Dataset excerpts

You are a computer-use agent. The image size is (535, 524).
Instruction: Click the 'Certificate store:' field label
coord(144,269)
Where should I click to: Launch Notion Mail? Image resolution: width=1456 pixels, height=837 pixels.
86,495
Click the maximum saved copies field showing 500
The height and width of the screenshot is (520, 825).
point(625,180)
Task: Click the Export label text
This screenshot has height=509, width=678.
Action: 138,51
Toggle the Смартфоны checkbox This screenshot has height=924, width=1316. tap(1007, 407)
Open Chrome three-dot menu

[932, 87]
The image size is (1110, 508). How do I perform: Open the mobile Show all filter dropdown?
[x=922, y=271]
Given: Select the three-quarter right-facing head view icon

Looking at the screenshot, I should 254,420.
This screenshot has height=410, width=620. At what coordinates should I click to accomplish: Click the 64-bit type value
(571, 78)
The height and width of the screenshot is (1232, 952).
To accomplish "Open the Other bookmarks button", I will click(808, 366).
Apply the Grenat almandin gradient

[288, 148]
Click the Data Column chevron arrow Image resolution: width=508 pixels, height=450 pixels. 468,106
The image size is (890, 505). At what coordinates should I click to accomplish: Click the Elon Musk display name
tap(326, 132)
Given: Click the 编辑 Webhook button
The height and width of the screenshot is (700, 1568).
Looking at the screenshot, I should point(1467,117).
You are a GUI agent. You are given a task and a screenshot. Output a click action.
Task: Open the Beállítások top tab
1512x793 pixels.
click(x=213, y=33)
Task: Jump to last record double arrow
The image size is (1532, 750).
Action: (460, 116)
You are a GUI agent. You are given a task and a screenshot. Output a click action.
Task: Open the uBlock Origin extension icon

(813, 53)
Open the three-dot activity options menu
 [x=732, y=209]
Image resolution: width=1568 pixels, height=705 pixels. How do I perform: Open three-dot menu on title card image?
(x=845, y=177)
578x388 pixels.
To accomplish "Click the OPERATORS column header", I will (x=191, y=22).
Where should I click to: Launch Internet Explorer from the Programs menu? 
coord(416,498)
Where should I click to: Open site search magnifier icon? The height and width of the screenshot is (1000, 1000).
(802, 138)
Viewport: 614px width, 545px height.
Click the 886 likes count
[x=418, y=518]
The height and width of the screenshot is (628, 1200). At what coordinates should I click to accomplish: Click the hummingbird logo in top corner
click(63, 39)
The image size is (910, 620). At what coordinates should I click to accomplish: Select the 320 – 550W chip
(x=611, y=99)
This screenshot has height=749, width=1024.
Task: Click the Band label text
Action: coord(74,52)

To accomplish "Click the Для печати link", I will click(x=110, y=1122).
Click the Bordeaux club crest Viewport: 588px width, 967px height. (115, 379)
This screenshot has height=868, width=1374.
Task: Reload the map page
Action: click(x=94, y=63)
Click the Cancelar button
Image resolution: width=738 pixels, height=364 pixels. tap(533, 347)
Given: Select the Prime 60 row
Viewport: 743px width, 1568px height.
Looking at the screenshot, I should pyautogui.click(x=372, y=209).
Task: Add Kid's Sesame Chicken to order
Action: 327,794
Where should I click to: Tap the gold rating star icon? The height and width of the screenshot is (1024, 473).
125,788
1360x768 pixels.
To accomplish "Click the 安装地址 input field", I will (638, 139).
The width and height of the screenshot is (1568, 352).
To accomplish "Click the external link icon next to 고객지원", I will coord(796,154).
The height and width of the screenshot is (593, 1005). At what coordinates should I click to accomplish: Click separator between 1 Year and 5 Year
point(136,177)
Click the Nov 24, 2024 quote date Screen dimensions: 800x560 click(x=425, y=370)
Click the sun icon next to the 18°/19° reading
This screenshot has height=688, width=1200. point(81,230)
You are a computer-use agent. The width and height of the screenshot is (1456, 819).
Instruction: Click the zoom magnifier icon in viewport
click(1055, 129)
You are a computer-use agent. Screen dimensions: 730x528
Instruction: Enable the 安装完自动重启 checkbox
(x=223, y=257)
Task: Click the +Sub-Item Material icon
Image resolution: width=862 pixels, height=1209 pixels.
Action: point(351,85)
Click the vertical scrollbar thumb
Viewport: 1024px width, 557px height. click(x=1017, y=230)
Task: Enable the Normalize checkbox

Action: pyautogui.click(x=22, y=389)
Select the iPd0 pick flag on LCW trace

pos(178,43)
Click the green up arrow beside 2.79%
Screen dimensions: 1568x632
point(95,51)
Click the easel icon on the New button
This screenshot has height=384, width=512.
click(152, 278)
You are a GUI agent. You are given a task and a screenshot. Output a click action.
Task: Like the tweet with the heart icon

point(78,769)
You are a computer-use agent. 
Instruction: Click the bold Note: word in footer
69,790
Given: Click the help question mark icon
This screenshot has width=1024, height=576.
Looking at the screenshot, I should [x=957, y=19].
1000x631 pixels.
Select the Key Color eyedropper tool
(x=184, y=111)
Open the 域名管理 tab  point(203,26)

**Requirement**: Each line of the records above must be copied exactly.

**Result**:
You are a computer-use agent. The image size is (535, 524).
Instruction: Click the 'Certificate store:' field label
coord(144,269)
Where should I click to: Launch Notion Mail? Image resolution: width=1456 pixels, height=837 pixels.
86,495
Click the maximum saved copies field showing 500
The height and width of the screenshot is (520, 825).
point(625,180)
Task: Click the Export label text
This screenshot has height=509, width=678.
Action: 138,51
Toggle the Смартфоны checkbox This screenshot has height=924, width=1316. tap(1007, 407)
Open Chrome three-dot menu

[932, 87]
The image size is (1110, 508). How do I perform: Open the mobile Show all filter dropdown?
[x=922, y=271]
Given: Select the three-quarter right-facing head view icon

Looking at the screenshot, I should 254,420.
This screenshot has height=410, width=620. At what coordinates should I click to accomplish: Click the 64-bit type value
(571, 78)
The height and width of the screenshot is (1232, 952).
To accomplish "Open the Other bookmarks button", I will click(808, 366).
Apply the Grenat almandin gradient

[288, 148]
Click the Data Column chevron arrow Image resolution: width=508 pixels, height=450 pixels. 468,106
The image size is (890, 505). At what coordinates should I click to accomplish: Click the Elon Musk display name
tap(326, 132)
Given: Click the 编辑 Webhook button
The height and width of the screenshot is (700, 1568).
Looking at the screenshot, I should point(1467,117).
You are a GUI agent. You are given a task and a screenshot. Output a click action.
Task: Open the Beállítások top tab
1512x793 pixels.
click(x=213, y=33)
Task: Jump to last record double arrow
The image size is (1532, 750).
Action: (460, 116)
You are a GUI agent. You are given a task and a screenshot. Output a click action.
Task: Open the uBlock Origin extension icon

(813, 53)
Open the three-dot activity options menu
 [x=732, y=209]
Image resolution: width=1568 pixels, height=705 pixels. How do I perform: Open three-dot menu on title card image?
(x=845, y=177)
578x388 pixels.
To accomplish "Click the OPERATORS column header", I will (x=191, y=22).
Where should I click to: Launch Internet Explorer from the Programs menu? 
coord(416,498)
Where should I click to: Open site search magnifier icon? The height and width of the screenshot is (1000, 1000).
(802, 138)
Viewport: 614px width, 545px height.
Click the 886 likes count
[x=418, y=518]
The height and width of the screenshot is (628, 1200). At what coordinates should I click to accomplish: Click the hummingbird logo in top corner
click(63, 39)
The image size is (910, 620). At what coordinates should I click to accomplish: Select the 320 – 550W chip
(x=611, y=99)
This screenshot has height=749, width=1024.
Task: Click the Band label text
Action: coord(74,52)

To accomplish "Click the Для печати link", I will click(x=110, y=1122).
Click the Bordeaux club crest Viewport: 588px width, 967px height. (115, 379)
This screenshot has height=868, width=1374.
Task: Reload the map page
Action: click(x=94, y=63)
Click the Cancelar button
Image resolution: width=738 pixels, height=364 pixels. tap(533, 347)
Given: Select the Prime 60 row
Viewport: 743px width, 1568px height.
Looking at the screenshot, I should pyautogui.click(x=372, y=209).
Task: Add Kid's Sesame Chicken to order
Action: 327,794
Where should I click to: Tap the gold rating star icon? The height and width of the screenshot is (1024, 473).
125,788
1360x768 pixels.
To accomplish "Click the 安装地址 input field", I will (638, 139).
The width and height of the screenshot is (1568, 352).
To accomplish "Click the external link icon next to 고객지원", I will coord(796,154).
The height and width of the screenshot is (593, 1005). At what coordinates should I click to accomplish: Click separator between 1 Year and 5 Year
point(136,177)
Click the Nov 24, 2024 quote date Screen dimensions: 800x560 click(x=425, y=370)
Click the sun icon next to the 18°/19° reading
This screenshot has height=688, width=1200. point(81,230)
You are a computer-use agent. The width and height of the screenshot is (1456, 819).
Instruction: Click the zoom magnifier icon in viewport
click(1055, 129)
You are a computer-use agent. Screen dimensions: 730x528
Instruction: Enable the 安装完自动重启 checkbox
(x=223, y=257)
Task: Click the +Sub-Item Material icon
Image resolution: width=862 pixels, height=1209 pixels.
Action: point(351,85)
Click the vertical scrollbar thumb
Viewport: 1024px width, 557px height. click(x=1017, y=230)
Task: Enable the Normalize checkbox

Action: pyautogui.click(x=22, y=389)
Select the iPd0 pick flag on LCW trace

pos(178,43)
Click the green up arrow beside 2.79%
Screen dimensions: 1568x632
point(95,51)
Click the easel icon on the New button
This screenshot has height=384, width=512.
click(152, 278)
You are a GUI agent. You are given a task and a screenshot. Output a click action.
Task: Like the tweet with the heart icon

point(78,769)
You are a computer-use agent. 
Instruction: Click the bold Note: word in footer
69,790
Given: Click the help question mark icon
This screenshot has width=1024, height=576.
Looking at the screenshot, I should [x=957, y=19].
1000x631 pixels.
Select the Key Color eyedropper tool
(x=184, y=111)
Open the 域名管理 tab  point(203,26)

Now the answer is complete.